Section 2A: Free Response Written
2 Questions | 1 Hour 10 Minutes | 25% of Score
- Interpersonal Writing: Read and reply to an email message (15 minutes).
- Presentational Writing: Write an argumentative essay based on 3 sources, including an article, a table, graph, chart, or infographic, and a related audio source (played twice), that present different viewpoints on a topic (~55 minutes total: 15 minutes to review materials plus 40 minutes to write). Students will have access to the print sources and any notes they may take on the audio during the entire 40-minute writing period.
Section 2B: Free Response Spoken
2 Questions | 18 Minutes | 25% of Score
- Interpersonal Speaking: Participate in 5 exchanges in a simulated conversation (20 seconds for each response). For this conversation, students will be provided with a preview of the conversation, including an outline of each exchange.
- Presentational Speaking: Deliver a 2-minute presentation in response to a prompt in which students compare a cultural feature of a French-speaking community with which they are familiar to their own community or another community.
Digital Audio Submission
All student audio responses for AP French, German, Italian, and Spanish Language and Culture Exams must be submitted through the Digital Audio Submission (DAS) portal to be scored. Visit Submitting Audio for more information about the DAS portal.
The Digital Audio Capture (DAC) app is an additional recording option available for the AP French, German, Italian, and Spanish Language and Culture Exams. The 2020 version of the DAC app for use on Apple iPad tablets will be available for download in the spring. Schools that use the DAC app must use the 2020 version of the app. (Files recorded using previous versions of the DAC app will not be accepted by the DAS portal.)
Exam Questions and Scoring Information
For free-response questions (FRQs) from the 2019 exam, along with scoring information, check out the table below.

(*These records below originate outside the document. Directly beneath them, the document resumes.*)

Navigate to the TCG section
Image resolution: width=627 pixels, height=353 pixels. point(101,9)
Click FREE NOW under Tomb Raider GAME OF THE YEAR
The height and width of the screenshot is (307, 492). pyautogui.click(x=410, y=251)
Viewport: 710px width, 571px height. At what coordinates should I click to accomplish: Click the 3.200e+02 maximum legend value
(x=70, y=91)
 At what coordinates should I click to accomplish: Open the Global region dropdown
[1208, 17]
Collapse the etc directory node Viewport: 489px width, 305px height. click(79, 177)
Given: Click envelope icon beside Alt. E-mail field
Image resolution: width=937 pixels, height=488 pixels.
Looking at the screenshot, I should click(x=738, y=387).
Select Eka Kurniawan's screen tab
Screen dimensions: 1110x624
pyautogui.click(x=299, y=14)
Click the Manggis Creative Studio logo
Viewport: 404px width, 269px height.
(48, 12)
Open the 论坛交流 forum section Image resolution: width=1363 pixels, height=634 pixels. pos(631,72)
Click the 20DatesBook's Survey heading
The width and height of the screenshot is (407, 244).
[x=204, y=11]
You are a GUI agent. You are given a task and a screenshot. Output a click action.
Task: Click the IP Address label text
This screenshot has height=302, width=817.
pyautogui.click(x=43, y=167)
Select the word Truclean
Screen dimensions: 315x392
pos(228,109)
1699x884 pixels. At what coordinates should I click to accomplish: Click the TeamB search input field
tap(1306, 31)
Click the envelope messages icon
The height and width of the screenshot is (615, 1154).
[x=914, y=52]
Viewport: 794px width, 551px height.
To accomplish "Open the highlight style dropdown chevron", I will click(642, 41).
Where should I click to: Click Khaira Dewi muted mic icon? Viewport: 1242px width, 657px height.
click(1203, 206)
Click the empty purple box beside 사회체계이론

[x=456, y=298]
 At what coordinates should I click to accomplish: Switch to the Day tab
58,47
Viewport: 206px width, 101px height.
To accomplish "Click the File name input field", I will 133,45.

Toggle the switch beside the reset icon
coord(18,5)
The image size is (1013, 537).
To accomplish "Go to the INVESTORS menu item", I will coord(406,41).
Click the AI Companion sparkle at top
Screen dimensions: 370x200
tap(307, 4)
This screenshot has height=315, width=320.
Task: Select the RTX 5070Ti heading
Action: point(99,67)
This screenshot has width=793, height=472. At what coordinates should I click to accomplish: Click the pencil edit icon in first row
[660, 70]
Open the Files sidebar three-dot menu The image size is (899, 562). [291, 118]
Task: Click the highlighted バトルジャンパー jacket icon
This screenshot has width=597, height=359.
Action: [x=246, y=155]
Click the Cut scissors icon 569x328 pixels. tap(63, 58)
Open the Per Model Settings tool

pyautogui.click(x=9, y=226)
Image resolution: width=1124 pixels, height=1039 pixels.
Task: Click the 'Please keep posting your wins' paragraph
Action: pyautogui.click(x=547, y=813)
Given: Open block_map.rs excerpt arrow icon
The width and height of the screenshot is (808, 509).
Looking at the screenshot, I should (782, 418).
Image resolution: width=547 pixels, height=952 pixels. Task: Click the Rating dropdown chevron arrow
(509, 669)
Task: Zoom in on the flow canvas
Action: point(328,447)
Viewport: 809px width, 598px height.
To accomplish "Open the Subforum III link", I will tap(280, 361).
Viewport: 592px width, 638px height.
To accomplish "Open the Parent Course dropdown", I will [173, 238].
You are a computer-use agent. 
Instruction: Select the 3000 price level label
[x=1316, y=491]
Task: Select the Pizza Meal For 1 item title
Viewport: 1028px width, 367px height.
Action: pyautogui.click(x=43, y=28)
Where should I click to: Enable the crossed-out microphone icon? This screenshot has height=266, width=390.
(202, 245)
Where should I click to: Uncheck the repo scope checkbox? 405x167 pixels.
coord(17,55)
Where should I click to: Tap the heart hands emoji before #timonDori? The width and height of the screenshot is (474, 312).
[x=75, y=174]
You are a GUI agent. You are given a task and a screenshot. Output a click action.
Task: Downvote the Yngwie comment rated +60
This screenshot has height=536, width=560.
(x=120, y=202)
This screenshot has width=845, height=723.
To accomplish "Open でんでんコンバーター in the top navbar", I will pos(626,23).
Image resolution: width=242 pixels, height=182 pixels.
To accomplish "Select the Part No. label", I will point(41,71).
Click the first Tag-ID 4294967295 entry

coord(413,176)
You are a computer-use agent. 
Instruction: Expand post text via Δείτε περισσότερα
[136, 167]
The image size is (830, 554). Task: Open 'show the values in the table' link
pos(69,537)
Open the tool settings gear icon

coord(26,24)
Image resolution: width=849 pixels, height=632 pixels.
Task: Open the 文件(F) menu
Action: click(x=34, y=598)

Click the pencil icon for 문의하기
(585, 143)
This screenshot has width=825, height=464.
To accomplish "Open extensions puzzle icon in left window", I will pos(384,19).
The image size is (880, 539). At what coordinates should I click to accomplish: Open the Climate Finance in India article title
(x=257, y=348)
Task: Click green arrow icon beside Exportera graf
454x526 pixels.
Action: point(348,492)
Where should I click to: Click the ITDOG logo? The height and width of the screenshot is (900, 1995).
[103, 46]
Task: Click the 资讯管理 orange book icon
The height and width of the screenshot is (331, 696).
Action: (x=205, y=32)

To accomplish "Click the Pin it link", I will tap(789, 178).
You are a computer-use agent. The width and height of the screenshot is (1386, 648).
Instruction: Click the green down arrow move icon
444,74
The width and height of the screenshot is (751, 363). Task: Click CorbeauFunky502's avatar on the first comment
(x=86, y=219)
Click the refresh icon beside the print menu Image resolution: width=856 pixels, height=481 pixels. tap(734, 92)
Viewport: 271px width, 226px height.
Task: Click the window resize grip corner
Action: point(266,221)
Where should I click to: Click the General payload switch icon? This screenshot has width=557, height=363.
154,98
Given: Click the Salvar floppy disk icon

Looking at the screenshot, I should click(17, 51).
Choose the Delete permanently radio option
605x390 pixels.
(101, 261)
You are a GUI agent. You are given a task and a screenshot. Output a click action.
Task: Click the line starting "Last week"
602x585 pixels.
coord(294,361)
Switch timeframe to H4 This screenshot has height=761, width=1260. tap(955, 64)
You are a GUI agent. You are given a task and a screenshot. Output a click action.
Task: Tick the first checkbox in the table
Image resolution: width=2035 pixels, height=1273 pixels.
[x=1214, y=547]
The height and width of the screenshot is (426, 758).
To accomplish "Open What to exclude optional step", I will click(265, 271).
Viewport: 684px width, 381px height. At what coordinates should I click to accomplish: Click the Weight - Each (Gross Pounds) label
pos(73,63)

Be sure to review the Chief Reader Report. In this invaluable resource, the chief reader of the AP Exam compiles feedback from members of the AP Reading leadership to explain how students performed on the FRQs, summarize typical student errors, and address specific concepts and content with which students have struggled the most that year.
|Questions||Scoring||Samples and Commentary||Score Distributions|
With regard to la Nouvelle Orthographe, the spelling reform that is officially encouraged but not required by the French government, the AP French Development Committee would like to clarify that students will not be penalized if they use the new spellings in the writing part of the AP French Language and Culture Exam.